Record set:
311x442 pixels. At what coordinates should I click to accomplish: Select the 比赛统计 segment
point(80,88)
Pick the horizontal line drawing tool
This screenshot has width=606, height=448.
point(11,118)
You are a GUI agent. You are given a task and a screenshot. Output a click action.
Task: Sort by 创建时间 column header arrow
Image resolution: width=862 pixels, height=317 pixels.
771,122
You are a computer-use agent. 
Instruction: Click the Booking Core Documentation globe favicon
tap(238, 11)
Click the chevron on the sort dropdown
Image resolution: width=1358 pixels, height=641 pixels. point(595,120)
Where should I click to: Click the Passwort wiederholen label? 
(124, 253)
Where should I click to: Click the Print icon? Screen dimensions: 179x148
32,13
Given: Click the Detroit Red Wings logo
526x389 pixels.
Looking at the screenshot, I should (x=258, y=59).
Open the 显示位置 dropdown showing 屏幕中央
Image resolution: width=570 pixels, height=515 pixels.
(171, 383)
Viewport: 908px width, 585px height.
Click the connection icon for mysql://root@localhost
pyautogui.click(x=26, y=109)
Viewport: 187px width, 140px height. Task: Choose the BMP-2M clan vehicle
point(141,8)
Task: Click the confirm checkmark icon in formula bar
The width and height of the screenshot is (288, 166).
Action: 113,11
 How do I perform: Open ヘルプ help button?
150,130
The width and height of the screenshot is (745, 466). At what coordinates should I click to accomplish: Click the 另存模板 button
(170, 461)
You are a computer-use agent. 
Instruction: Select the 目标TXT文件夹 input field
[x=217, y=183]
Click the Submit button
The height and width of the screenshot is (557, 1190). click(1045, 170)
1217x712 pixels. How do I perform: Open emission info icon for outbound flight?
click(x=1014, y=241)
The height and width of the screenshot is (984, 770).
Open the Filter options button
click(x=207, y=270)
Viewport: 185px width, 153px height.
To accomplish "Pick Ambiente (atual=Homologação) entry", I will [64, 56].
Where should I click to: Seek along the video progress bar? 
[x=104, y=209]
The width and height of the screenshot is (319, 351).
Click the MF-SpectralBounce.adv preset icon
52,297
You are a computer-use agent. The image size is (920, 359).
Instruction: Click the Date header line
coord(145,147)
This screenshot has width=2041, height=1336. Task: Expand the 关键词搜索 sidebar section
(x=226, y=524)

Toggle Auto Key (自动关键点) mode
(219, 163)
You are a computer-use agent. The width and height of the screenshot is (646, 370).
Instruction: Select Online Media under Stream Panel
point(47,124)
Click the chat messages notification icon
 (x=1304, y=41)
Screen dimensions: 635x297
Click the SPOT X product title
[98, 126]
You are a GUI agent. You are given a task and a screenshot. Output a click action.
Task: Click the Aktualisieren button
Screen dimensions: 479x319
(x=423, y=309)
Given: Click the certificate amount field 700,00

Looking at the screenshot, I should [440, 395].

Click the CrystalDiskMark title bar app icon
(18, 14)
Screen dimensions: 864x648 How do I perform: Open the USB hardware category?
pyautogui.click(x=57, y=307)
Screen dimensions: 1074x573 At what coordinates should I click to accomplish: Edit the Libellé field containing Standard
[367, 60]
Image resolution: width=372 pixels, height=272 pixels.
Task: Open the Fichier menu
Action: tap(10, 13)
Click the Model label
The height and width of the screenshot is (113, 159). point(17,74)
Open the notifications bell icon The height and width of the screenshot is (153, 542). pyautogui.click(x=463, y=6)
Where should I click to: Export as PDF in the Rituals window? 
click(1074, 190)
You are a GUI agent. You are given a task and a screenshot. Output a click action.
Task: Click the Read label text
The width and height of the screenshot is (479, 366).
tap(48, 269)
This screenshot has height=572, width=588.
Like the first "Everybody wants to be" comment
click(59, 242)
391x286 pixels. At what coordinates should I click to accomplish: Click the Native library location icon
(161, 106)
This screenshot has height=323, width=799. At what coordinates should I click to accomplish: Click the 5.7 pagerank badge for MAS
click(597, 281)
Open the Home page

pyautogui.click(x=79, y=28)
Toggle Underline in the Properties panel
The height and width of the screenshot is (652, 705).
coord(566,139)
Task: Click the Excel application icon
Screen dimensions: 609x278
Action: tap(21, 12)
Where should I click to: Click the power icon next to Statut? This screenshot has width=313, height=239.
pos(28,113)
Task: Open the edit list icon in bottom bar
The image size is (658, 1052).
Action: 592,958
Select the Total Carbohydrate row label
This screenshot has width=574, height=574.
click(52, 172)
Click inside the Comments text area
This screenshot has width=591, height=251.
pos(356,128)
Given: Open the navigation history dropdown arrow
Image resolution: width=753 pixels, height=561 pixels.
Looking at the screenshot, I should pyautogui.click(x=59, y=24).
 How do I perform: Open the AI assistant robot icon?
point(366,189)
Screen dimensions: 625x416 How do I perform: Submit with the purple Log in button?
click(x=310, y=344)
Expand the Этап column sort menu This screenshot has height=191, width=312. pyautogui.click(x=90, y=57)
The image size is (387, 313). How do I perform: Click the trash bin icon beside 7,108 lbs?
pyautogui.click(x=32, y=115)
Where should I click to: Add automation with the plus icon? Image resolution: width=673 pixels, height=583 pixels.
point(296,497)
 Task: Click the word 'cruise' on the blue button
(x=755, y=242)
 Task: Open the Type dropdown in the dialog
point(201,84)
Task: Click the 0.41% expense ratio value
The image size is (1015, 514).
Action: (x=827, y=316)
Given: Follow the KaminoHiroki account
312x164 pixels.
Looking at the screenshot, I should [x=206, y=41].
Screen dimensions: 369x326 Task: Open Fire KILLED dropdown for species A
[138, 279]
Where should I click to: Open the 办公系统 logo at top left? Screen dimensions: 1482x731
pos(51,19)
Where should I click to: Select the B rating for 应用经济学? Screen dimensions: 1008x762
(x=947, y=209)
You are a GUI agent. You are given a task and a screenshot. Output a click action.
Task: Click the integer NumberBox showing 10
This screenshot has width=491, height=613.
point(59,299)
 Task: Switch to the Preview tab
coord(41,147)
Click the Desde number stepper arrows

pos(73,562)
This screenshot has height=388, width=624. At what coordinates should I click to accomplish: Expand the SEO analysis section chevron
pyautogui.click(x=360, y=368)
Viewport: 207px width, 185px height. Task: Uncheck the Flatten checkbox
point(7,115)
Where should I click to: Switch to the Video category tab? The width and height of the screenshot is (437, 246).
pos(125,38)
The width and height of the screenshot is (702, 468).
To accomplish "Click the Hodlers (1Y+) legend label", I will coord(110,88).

Activity: Beginning at the line with "Task: Click the Aktualisieren button" and ending at the line with "Task: Open the edit list icon in bottom bar", reproduce each line of the data above exactly, and add no other lines.

Problem solution:
Task: Click the Aktualisieren button
Screen dimensions: 479x319
(x=423, y=309)
Given: Click the certificate amount field 700,00

Looking at the screenshot, I should [440, 395].

Click the CrystalDiskMark title bar app icon
(18, 14)
Screen dimensions: 864x648 How do I perform: Open the USB hardware category?
pyautogui.click(x=57, y=307)
Screen dimensions: 1074x573 At what coordinates should I click to accomplish: Edit the Libellé field containing Standard
[367, 60]
Image resolution: width=372 pixels, height=272 pixels.
Task: Open the Fichier menu
Action: tap(10, 13)
Click the Model label
The height and width of the screenshot is (113, 159). point(17,74)
Open the notifications bell icon The height and width of the screenshot is (153, 542). pyautogui.click(x=463, y=6)
Where should I click to: Export as PDF in the Rituals window? 
click(1074, 190)
You are a GUI agent. You are given a task and a screenshot. Output a click action.
Task: Click the Read label text
The width and height of the screenshot is (479, 366).
tap(48, 269)
This screenshot has height=572, width=588.
Like the first "Everybody wants to be" comment
click(59, 242)
391x286 pixels. At what coordinates should I click to accomplish: Click the Native library location icon
(161, 106)
This screenshot has height=323, width=799. At what coordinates should I click to accomplish: Click the 5.7 pagerank badge for MAS
click(597, 281)
Open the Home page

pyautogui.click(x=79, y=28)
Toggle Underline in the Properties panel
The height and width of the screenshot is (652, 705).
coord(566,139)
Task: Click the Excel application icon
Screen dimensions: 609x278
Action: tap(21, 12)
Where should I click to: Click the power icon next to Statut? This screenshot has width=313, height=239.
pos(28,113)
Task: Open the edit list icon in bottom bar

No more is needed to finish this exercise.